Judith and Nicholas Gartaganis — Bridge Blog

Day 0: Up Close and Personal

So the good news is that everyone arrived safely in Lille … by a variety of routes.  One took the “red eye” which, flying across the Atlantic from evening  into morning, makes a lot of sense (you just have a bit less missing night time to which to adjust).  All team members were acutely aware of potential jet lag effects and ways to combat them.  For you frequent West-to-East flyers, what do you usually do when you arrive and are one step from becoming a zombie (beyond the usual sleep / (don’t sleep) ; eat / (don’t eat))?

Today was filled with preliminaries and the opening ceremonies. Sadly, this year’s version did not hold a candle to previous galas, most notably the 1st WMSG held in Beijing in 2008.

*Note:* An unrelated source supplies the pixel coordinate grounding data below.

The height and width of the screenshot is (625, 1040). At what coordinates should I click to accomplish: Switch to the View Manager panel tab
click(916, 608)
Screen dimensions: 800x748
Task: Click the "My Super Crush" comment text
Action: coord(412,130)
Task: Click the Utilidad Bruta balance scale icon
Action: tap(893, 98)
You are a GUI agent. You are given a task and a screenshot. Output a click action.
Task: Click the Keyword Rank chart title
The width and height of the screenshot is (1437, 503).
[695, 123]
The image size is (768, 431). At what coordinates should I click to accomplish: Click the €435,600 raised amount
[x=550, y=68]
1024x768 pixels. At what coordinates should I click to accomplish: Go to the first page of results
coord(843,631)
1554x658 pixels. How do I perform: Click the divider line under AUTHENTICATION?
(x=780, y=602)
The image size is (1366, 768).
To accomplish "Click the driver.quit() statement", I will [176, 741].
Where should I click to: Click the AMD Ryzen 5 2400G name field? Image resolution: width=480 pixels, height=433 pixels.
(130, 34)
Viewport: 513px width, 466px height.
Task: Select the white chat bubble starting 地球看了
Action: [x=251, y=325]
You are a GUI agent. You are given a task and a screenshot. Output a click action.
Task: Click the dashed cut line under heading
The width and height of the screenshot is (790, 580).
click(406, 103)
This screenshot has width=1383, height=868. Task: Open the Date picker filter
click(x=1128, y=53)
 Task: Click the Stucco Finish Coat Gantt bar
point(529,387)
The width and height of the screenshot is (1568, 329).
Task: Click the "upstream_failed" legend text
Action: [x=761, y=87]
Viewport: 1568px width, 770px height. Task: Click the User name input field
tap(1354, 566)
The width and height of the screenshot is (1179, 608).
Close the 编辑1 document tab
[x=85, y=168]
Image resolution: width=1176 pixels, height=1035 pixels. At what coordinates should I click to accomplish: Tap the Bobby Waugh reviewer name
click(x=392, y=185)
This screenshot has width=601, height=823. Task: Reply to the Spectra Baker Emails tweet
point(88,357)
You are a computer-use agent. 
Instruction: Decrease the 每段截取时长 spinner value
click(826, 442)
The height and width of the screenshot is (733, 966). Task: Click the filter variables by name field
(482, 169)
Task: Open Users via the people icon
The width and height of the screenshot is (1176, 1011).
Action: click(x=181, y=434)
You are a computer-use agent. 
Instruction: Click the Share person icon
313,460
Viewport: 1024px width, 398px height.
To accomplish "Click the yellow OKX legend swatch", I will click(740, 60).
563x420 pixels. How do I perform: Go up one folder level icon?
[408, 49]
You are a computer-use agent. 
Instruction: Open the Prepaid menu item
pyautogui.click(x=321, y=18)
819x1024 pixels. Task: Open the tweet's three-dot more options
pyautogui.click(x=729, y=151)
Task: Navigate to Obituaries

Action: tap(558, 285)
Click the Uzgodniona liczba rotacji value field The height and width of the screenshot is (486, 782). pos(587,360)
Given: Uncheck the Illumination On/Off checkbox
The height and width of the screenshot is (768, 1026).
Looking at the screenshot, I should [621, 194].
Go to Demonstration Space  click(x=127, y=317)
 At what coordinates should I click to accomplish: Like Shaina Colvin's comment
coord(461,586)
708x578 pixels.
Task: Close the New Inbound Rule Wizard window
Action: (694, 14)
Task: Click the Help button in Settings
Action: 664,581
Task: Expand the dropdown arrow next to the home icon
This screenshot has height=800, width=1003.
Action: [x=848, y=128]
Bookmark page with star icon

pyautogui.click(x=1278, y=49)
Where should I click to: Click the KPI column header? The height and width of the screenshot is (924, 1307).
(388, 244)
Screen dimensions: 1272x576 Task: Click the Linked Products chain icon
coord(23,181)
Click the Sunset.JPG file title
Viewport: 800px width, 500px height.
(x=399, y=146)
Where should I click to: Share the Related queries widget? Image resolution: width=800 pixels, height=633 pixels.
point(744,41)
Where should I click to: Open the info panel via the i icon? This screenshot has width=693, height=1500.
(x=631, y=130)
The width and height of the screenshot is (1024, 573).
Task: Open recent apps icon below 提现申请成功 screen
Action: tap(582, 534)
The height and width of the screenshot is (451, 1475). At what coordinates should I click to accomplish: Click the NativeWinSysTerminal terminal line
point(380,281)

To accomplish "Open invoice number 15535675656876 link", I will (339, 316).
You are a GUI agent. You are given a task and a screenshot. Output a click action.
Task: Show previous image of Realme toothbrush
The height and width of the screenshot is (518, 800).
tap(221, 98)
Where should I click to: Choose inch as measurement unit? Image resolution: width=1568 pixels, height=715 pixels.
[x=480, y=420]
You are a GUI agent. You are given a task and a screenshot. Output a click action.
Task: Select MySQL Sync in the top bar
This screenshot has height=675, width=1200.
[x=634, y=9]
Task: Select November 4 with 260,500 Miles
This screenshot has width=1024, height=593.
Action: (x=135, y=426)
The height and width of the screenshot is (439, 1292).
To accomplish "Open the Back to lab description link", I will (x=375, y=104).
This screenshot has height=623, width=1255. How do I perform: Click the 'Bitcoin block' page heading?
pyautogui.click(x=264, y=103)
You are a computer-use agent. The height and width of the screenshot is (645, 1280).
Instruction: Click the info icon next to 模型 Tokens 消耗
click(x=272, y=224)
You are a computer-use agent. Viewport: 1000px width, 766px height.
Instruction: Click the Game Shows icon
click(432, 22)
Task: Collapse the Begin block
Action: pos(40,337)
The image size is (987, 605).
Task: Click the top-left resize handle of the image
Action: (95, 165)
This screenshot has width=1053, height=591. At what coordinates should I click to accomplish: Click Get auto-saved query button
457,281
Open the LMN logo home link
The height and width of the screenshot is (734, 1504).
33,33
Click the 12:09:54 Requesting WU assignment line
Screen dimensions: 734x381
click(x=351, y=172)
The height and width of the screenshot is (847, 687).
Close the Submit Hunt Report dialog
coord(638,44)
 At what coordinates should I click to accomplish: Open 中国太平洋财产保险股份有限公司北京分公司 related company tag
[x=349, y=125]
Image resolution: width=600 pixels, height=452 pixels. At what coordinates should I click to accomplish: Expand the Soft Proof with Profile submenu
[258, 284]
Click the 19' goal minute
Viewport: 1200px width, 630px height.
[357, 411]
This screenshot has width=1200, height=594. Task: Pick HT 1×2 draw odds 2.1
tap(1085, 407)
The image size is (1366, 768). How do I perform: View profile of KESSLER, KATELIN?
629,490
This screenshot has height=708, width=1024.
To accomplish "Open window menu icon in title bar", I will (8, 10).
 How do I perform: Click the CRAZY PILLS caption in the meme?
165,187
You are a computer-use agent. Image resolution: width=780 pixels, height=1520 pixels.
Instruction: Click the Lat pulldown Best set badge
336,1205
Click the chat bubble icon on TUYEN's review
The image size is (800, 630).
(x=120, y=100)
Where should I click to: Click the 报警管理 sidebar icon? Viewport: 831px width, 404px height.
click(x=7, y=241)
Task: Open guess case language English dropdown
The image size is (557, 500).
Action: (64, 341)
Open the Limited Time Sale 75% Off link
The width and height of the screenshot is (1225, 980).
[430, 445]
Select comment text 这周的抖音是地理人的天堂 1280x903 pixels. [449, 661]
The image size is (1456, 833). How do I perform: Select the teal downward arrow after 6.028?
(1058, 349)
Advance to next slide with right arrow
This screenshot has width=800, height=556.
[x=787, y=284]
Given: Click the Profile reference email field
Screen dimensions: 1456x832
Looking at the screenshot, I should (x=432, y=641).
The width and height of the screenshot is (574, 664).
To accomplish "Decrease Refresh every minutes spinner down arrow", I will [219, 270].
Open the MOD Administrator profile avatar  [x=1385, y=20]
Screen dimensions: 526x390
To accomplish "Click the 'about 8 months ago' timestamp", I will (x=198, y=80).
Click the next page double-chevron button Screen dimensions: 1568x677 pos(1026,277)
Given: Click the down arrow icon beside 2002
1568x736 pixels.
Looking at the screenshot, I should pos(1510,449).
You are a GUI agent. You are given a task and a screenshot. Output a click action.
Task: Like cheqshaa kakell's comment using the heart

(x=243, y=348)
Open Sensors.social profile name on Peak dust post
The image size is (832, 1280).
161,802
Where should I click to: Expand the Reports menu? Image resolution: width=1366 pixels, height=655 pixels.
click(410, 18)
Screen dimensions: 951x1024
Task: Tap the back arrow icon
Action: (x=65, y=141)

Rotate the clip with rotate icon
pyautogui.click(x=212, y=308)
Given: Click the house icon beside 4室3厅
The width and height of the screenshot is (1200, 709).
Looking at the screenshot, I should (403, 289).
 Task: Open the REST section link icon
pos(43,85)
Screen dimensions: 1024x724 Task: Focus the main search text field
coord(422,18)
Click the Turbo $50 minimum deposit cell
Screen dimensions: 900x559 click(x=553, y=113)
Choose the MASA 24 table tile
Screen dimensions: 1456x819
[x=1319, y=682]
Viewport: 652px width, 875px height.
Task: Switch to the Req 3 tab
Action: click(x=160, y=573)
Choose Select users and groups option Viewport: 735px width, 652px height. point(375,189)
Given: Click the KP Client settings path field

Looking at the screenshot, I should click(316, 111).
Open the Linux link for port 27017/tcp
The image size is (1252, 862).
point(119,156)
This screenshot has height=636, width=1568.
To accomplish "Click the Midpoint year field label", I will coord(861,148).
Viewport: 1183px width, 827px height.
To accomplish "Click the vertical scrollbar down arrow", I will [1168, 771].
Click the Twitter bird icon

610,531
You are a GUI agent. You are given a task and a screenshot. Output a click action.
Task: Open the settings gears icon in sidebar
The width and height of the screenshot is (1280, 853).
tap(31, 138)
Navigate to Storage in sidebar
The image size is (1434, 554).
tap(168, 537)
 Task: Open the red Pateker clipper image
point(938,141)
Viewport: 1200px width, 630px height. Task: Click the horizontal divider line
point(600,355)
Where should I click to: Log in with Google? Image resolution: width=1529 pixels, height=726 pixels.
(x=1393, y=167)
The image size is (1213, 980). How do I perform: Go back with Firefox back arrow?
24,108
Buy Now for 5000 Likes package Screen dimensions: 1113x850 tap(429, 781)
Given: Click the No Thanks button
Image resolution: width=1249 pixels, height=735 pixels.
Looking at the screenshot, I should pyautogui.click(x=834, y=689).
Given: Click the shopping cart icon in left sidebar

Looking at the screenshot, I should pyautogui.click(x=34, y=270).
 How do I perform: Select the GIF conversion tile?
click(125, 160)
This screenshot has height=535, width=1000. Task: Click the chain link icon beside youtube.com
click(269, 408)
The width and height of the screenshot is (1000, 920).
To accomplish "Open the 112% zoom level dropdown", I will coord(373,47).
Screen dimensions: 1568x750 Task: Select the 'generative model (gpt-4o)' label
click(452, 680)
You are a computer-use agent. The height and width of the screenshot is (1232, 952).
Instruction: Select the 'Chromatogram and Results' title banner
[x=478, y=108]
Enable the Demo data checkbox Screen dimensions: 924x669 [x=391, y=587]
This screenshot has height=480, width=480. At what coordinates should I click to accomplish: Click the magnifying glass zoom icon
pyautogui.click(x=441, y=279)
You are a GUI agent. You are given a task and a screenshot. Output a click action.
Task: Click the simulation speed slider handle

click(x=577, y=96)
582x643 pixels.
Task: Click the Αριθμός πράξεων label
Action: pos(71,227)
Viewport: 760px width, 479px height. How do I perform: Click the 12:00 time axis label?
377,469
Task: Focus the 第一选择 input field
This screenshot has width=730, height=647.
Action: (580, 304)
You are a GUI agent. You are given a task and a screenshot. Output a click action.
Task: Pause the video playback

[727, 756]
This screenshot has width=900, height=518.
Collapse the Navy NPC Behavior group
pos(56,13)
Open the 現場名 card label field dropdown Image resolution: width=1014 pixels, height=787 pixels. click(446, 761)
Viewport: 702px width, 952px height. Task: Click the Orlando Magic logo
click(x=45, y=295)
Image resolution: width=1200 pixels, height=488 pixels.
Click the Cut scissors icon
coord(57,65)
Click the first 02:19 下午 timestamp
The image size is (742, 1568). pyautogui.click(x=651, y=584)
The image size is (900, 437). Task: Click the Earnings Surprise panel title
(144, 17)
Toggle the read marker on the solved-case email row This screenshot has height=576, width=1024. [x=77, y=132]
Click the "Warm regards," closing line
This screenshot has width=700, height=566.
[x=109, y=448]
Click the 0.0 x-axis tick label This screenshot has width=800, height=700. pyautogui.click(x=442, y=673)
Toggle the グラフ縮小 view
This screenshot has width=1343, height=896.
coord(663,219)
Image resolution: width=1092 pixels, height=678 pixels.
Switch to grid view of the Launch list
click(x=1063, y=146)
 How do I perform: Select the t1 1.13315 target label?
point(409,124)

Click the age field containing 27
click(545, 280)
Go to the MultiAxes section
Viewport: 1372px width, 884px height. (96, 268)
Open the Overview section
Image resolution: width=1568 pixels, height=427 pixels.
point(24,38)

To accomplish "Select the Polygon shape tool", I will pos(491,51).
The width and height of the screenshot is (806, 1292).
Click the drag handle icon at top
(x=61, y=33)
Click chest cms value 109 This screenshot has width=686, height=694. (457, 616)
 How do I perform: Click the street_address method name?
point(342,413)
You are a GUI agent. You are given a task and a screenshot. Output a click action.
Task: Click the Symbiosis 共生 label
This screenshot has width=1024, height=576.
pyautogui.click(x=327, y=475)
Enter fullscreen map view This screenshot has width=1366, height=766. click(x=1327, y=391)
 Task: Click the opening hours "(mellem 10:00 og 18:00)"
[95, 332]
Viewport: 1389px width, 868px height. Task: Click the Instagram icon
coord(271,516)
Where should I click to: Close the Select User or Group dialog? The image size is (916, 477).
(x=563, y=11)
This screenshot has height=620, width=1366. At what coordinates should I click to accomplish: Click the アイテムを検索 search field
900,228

With the WBF initiatives to have bridge included under the Olympic sport umbrella has come a somewhat incomprehensible requirement to comply with anti-doping standards as they apply to all Olympic sports. If there is a drug to enhance bridge prowess, please … please tell us now.  Nevertheless, all entrants must be prepared to submit to scrutiny.

To that end, two (of the some 350+ entrants in the Open Teams event) were randomly selected for drug testing. This was to be a relatively painless affair: show up at the designated time, do the usual into a cup and be on your way. Pity poor Nick L’Ecuyer who was unlucky enough to be one of the two! (He is determined to buy a lottery ticket sometime today). What was to be a routine exercise turned into a marathon, stretched out no doubt because one had to get up close and personal while “doing the usual” into the cup. After all, we wouldn’t want these bridge players slipping us substitute samples, would we? After over 2 hours of waiting, during which time his skill at French-to-English translation was much appreciated by his fellow testees, he was finally released back into the general bridge-playing population. Thanks for taking one for the team, Nick.

We had a great team dinner tonight (joined by Danny Miles’ parents, who, coincidently are in France on vacation). Everybody’s pumped. We are ready for Day 1.


LindaAugust 10th, 2012 at 6:12 am

good luck Team Canada

John GooldAugust 10th, 2012 at 6:47 am

The anti-doping requirements were in place as long ago as the 2004 World Bridge Olympiad in which I participated.

As team captain, I well remember pouring over the conditions of contest and being worried that using the wrong decongestant, anti-histamine or prescription medicine could mean our team would get disqualified (we had a 6-person team, but our team agreement was equal playing time for all, though one of our weaker players voluntary sat out after realizing what “world-class really meant!)

I believe in a previous world event one of the Canadian Women’s team got disqualified – maybe someone remembers better (or can look it up) and tell us. I vaguely remember there being quite a furor at the time — for precisely the irrelevancy you refer to.